→ Task instructions
From the records below, please repeat exactly the line that has "iPhone (196, 2370)", the line that has "View full details (184, 1312)", and every line between them, and nothing else.

→ Extracted information
Start of Block
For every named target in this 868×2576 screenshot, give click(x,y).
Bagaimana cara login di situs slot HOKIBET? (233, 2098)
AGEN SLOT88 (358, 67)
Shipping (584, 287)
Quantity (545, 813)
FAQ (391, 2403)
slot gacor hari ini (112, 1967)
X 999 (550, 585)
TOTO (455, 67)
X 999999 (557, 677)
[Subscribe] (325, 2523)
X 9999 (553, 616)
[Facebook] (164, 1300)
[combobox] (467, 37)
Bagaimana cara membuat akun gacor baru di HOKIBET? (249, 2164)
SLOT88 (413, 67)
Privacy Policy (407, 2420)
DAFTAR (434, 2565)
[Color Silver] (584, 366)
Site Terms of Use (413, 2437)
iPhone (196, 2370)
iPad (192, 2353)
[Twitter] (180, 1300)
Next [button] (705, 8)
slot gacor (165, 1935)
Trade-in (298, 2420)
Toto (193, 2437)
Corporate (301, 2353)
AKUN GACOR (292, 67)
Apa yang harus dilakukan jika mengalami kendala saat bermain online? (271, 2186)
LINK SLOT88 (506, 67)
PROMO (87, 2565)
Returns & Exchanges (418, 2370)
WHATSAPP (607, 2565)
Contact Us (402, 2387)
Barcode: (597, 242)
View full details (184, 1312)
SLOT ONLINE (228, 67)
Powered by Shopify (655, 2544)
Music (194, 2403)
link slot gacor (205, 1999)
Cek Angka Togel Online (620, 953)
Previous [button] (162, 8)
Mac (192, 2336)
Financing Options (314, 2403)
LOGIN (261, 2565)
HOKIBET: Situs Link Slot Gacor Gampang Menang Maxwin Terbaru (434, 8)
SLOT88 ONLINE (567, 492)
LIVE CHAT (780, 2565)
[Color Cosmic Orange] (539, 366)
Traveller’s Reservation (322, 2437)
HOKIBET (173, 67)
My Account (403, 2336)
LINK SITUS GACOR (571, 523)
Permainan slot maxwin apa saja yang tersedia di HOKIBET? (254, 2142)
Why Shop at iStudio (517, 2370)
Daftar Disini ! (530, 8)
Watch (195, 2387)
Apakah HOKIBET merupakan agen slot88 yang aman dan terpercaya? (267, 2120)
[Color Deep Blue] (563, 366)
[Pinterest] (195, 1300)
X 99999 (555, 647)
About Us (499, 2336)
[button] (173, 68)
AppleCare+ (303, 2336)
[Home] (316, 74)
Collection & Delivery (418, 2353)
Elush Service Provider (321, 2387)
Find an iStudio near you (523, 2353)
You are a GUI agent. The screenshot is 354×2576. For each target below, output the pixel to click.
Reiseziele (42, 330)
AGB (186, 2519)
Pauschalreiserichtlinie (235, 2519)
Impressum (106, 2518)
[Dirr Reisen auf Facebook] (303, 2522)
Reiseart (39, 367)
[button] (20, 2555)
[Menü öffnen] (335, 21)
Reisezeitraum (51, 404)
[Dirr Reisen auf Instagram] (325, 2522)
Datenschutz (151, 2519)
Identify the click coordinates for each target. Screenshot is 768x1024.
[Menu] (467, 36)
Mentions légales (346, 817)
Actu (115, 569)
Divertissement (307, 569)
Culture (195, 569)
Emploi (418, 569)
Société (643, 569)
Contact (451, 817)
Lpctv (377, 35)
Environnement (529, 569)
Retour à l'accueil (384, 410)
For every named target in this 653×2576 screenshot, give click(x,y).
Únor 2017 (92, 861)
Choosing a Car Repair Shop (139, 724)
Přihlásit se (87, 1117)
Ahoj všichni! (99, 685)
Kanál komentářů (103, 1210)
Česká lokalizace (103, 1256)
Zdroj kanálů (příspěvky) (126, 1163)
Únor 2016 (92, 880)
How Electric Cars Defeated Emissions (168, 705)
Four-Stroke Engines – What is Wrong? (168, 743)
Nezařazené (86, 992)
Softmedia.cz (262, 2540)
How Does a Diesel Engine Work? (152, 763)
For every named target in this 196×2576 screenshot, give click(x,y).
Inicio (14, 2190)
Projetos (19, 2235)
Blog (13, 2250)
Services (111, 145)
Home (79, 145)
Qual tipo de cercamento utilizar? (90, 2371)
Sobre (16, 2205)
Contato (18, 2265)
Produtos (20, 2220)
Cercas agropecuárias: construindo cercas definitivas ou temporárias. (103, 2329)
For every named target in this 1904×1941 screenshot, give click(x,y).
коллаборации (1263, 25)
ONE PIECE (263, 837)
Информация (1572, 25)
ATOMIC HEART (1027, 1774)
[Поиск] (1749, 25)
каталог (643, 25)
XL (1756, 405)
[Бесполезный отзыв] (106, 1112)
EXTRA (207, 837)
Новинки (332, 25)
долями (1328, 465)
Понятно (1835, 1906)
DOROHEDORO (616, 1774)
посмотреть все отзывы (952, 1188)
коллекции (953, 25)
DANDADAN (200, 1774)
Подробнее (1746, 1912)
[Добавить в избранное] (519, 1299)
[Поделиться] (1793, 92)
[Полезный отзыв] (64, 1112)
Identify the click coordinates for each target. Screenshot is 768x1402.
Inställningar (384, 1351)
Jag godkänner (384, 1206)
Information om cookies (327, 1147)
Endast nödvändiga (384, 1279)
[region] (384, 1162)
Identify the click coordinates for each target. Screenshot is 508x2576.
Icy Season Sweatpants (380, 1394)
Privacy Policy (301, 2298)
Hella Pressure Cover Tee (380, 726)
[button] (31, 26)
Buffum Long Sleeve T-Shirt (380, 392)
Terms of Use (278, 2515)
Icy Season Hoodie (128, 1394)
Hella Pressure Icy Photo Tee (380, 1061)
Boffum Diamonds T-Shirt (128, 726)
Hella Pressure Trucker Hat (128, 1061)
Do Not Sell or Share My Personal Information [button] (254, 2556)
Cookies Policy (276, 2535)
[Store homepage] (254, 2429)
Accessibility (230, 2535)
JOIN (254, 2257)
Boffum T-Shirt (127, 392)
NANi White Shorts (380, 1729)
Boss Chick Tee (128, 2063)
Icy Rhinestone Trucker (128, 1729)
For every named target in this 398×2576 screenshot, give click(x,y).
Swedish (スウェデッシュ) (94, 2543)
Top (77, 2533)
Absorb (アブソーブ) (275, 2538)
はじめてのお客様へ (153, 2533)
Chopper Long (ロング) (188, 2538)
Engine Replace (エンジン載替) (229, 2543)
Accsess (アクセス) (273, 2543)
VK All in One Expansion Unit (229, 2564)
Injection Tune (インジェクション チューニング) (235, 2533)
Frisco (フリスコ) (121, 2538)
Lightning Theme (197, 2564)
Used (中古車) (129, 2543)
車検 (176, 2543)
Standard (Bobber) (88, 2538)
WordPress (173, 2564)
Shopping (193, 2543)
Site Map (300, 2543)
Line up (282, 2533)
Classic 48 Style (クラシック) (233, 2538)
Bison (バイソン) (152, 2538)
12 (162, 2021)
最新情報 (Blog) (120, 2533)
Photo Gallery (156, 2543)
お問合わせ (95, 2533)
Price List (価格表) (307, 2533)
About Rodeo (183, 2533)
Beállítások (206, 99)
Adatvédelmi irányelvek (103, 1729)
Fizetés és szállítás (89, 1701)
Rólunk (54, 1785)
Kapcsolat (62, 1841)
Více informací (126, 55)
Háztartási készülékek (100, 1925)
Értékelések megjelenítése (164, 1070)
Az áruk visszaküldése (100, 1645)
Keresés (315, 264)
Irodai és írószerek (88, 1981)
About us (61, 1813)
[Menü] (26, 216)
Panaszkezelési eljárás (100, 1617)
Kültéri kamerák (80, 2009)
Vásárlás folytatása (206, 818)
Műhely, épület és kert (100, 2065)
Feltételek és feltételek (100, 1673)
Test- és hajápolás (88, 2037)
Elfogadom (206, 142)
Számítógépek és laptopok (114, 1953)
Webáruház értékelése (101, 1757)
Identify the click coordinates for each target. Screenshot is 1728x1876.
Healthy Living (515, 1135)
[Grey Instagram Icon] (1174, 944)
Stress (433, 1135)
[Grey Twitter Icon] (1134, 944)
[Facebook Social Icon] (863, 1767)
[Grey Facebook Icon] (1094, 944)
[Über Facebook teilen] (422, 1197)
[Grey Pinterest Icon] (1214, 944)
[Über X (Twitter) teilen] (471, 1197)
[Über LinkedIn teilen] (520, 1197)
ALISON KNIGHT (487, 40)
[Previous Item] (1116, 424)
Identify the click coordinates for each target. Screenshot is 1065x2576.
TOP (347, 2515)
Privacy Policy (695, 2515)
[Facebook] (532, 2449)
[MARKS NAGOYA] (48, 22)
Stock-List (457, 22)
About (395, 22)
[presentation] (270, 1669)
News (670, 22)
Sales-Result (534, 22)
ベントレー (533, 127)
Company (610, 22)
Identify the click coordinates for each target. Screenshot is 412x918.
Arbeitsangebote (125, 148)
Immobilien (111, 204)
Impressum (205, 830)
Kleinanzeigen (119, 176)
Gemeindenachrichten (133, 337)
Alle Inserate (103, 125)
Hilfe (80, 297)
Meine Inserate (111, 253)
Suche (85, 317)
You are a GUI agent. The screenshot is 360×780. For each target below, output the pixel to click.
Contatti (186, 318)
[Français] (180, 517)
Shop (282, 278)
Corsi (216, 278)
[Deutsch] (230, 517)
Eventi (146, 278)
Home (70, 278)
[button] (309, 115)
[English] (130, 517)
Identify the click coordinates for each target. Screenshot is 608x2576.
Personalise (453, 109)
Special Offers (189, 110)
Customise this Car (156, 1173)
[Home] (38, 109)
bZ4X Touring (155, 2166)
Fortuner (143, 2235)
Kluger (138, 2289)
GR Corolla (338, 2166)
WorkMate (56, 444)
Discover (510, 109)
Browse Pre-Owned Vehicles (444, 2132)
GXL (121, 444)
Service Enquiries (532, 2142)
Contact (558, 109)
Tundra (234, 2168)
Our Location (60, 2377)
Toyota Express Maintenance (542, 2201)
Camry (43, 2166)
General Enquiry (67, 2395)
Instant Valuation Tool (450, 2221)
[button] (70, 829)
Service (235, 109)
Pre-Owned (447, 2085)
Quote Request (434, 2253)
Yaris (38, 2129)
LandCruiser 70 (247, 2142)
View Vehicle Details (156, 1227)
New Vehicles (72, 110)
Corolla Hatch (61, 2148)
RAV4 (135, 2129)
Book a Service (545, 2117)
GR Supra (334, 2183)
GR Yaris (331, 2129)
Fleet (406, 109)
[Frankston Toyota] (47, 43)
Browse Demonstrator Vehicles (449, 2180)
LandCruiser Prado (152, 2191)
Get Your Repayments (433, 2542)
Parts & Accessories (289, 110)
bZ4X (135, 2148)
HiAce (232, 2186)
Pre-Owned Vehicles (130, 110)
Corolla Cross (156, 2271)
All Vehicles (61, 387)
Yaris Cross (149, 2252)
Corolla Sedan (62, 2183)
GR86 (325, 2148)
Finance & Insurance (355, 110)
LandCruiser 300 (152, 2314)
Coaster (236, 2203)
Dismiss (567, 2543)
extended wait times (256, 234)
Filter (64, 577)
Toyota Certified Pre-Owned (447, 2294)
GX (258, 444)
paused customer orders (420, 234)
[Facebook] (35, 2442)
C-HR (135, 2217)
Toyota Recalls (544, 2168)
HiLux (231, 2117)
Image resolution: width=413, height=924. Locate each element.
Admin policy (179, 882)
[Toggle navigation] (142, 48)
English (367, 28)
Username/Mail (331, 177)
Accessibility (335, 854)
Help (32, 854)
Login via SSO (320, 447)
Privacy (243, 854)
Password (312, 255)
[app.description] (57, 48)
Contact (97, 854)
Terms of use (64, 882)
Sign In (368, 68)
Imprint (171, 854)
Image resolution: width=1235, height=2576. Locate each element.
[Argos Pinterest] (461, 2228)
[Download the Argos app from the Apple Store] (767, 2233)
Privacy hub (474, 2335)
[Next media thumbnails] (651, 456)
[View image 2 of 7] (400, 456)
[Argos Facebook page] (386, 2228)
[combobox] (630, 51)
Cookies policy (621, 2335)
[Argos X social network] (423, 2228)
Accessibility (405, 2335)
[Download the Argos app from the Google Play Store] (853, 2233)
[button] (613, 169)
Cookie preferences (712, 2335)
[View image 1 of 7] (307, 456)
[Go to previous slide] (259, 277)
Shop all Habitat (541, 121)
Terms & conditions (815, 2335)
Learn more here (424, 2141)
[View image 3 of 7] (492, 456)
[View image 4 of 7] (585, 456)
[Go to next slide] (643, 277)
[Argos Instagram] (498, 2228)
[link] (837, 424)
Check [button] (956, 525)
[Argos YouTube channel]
End of Block
→ Expected output
iPhone (196, 2370)
iPad (192, 2353)
[Twitter] (180, 1300)
Next [button] (705, 8)
slot gacor (165, 1935)
Trade-in (298, 2420)
Toto (193, 2437)
Corporate (301, 2353)
AKUN GACOR (292, 67)
Apa yang harus dilakukan jika mengalami kendala saat bermain online? (271, 2186)
LINK SLOT88 (506, 67)
PROMO (87, 2565)
Returns & Exchanges (418, 2370)
WHATSAPP (607, 2565)
Contact Us (402, 2387)
Barcode: (597, 242)
View full details (184, 1312)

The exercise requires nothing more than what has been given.